Il vero costo dell'11 settembre 04.09.11
L'America alle prese con la spirale perversa del disastro finanziario delle guerre al terrorismo di Bush, raccontata da Joseph Stiglitz dieci anni dopo gli attentati dell'11 settembre.
Al-Qaeda, dimostratasi più debole rispetto alle previsioni della fine del 2001, sembra essere oggi l'ultimo problema a cui far fornte.
Even if Bush could be forgiven for taking America, and much of the rest of the world, to war on false pretenses, and for misrepresenting the cost of the venture, there is no excuse for how he chose to finance it. His was the first war in history paid for entirely on credit. As America went into battle, with deficits already soaring from his 2001 tax cut, Bush decided to plunge ahead with yet another round of tax "relief" for the wealthy.
Today, America is focused on unemployment and the deficit. Both threats to America's future can, in no small measure, be traced to the wars in Afghanistan and Iraq. Increased defense spending, together with the Bush tax cuts, is a key reason why America went from a fiscal surplus of 2 percent of GDP when Bush was elected to its parlous deficit and debt position today. Direct government spending on those wars so far amounts to roughly $2 trillion-$17,000 for every U.S. household-with bills yet to be received increasing this amount by more than 50 percent.
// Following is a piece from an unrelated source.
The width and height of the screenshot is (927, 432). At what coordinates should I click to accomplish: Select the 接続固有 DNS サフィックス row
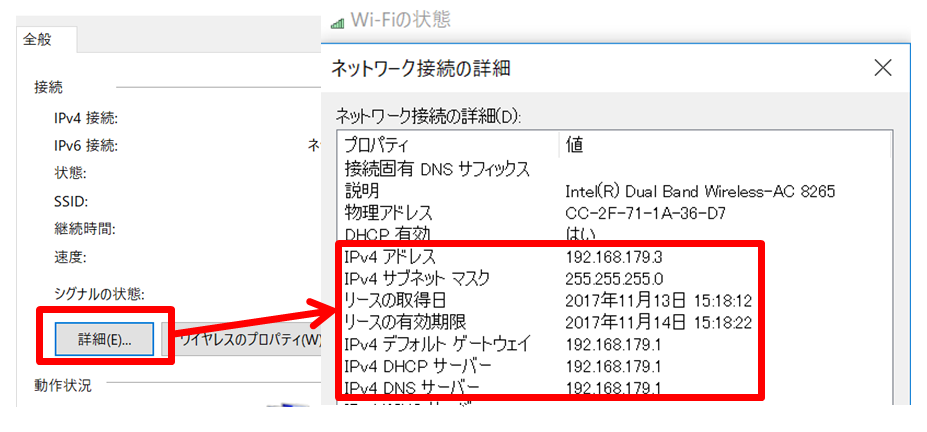click(436, 169)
Moreover, as Bilmes and I argued in our book The Three Trillion Dollar War, the wars contributed to America's macroeconomic weaknesses, which exacerbated its deficits and debt burden. Then, as now, disruption in the Middle East led to higher oil prices, forcing Americans to spend money on oil imports that they otherwise could have spent buying goods produced in the U.S. The Federal Reserve hid these weaknesses by engineering a housing bubble that led to a consumption boom. It will take years to overcome the excessive indebtedness and real-estate overhang that resulted.
Ironically, the wars have undermined America's (and the world's) security, again in ways that Osama Bin Laden could not have imagined. An unpopular war would have made military recruitment difficult in any circumstances. But, as Bush tried to deceive America about the wars' costs, he underfunded the troops, refusing even basic expenditures-say, for armored and mine-resistant vehicles needed to protect American lives or for adequate health care for returning veterans.